#### Document section
|06-24-2004 08:52 AM|
|putty||I agree that its not required, but I love mine, and would always use them on a plant tank with fish.|
|06-23-2004 07:37 PM|
|all4funwfish||thanks for the information and opinions. My main two interests of the sterilizer in starting to look into them are algae control and pest control. Largely the goal is to prevent parasitic annoyances in my tank, as most of the algae is controlled by shrimp and fish, although that green hair algae is stubborn. Basically i want to keep healthy fish, and if this will help, then more power to it.|
|06-23-2004 06:59 PM|
I bought mine for 2 very specific reasons.
1.) I had a terrible greenwater outbreak that was not going away despite my best efforts, this was not my primary concern though
2.) I keep many fish that are extremely sensitive to external parasites... Many of my loaches are pretty expensive, and every fish store around me has a rather diverse selection of parasites infecting their tanks. Even under a strict QT routine I am always plagued by some random infection Ever since I added the UV, this has not been a problem.
My case is somewhat unique, and I feel my purchase was justified. The average aquariast however can probably do without.
|06-23-2004 06:53 PM|
No doubt they can be useful in certain conditions, but they are NOT required to keep a clear, algae free tank with healthy fish.
Regular water changes, sensible stocking of the tank, sufficient mechanical filtration, balanced plant nutrition, etc etc can get you there without sterilizing.
Likewise, a UV sterilizer will not be the cure for all algae.
Just wanted to make sure nobody gets the wrong ideas. It's a "nice to have".
|06-23-2004 06:41 PM|
Some say that UV sterilizers can strip Iron from water, but I have not seen any chlorosis yet.
########
#### Supplied records
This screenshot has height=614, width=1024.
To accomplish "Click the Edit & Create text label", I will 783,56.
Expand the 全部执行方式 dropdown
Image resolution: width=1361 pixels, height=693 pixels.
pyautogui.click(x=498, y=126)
########
*Work instruction 1*
Decide whether each statement agrees with the forum thread, answering yes or no and quoting the words that settle it: (a) One poster bought a UV sterilizer partly because of a greenwater outbreak. (b) The thread claims a UV sterilizer will cure all algae. (c) The poster who mentions iron has already seen chlorosis.
*Work instruction 2*
Write out everything in the forum thread from "1.) I had a" down to "probably do without.", substituting "catfish" for "loaches".
Work from the forum thread alone.

*Answer space 1*
(a) Yes: "I had a terrible greenwater outbreak that was not going away despite my best efforts"
(b) No: "a UV sterilizer will not be the cure for all algae."
(c) No: "but I have not seen any chlorosis yet."

*Answer space 2*
1.) I had a terrible greenwater outbreak that was not going away despite my best efforts, this was not my primary concern though
2.) I keep many fish that are extremely sensitive to external parasites... Many of my catfish are pretty expensive, and every fish store around me has a rather diverse selection of parasites infecting their tanks. Even under a strict QT routine I am always plagued by some random infection Ever since I added the UV, this has not been a problem.
My case is somewhat unique, and I feel my purchase was justified. The average aquariast however can probably do without.